Women undergoing cesarean delivery have higher rates of infection and take longer to heal after delivery than women who have vaginal deliveries. They also are more likely to have complications in later pregnancies from repeat cesarean delivery and have an increased risk of abnormal placentation and ectopic pregnancy. Private nonteaching hospitals, which now care for the largest proportion of Medicaid-insured women, have higher cesarean delivery rates for these women compared with other types of hospitals, concludes a study by the Patient Outcomes Research Team (PORT) on Variations in Management of Childbirth and Patient Outcomes. This is important, since large numbers of obstetric Medicaid patients are being systematically transferred from public hospitals to private nonteaching hospitals, notes PORT researcher, Katherine L. Kahn, M.D., of RAND and the University of California, Los Angeles.

With support from the Agency for Health Care Policy and Research (PORT contract 290-92-0039) and the Robert Wood Johnson Foundation, the researchers retrospectively studied California discharge data for 92,800 women who delivered babies at 78 hospitals in Los Angeles County during 1991. According to Kimberly D. Gregory, M.D., M.P.H., a team member supported by the Robert Wood Johnson Foundation Minority Faculty Development Award, Medicaid-insured women who gave birth in private nonteaching hospitals had a lower prevalence of clinical conditions that are typically associated with cesarean deliveries when compared with women who delivered their babies at public, private teaching, and HMO hospitals.

After adjusting for the women's clinical and sociodemographic characteristics, the researchers found that the Medicaid-insured women who delivered their babies in private nonteaching hospitals had an overall cesarean delivery rate that was 2 to 2.5 times as great as that of similar women who delivered at public hospitals (24.5 percent vs. 9 percent). The adjusted cesarean delivery rate was 8 percent in private teaching hospitals and 12 percent in HMO hospitals.
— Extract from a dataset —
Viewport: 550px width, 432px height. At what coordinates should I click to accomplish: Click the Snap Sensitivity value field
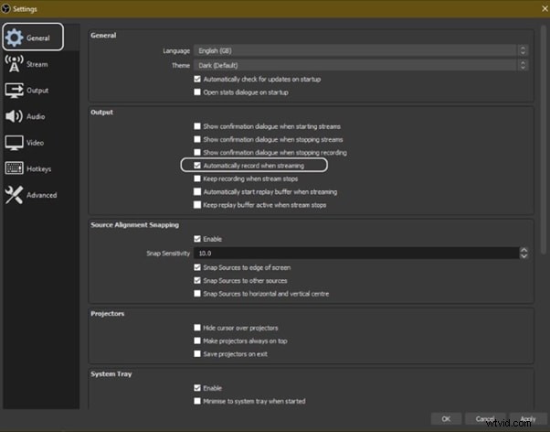point(356,253)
These data cannot distinguish if cesarean deliveries are being overused in private nonteaching hospitals or underused in other types of hospitals. Based on the 1995 mean per diem hospital reimbursement rate for Medicaid patients ($821) and the mean 3-day hospital stay for cesarean delivery versus the 1-day stay for vaginal deliveries, the difference in the calculated cesarean rates by hospital type translated into about $13.6 million in additional health care expenses for obstetric services in Los Angeles County.

For more details, see "Cesarean deliveries for Medicaid patients: A comparison in public and private hospitals in Los Angeles County," by Dr. Gregory, Emily Ramicone, M.S., Linda Chan, Ph.D., and Dr. Kahn, in the May 1999 American Journal of Obstetrics and Gynecology 180, pp. 1177-1184.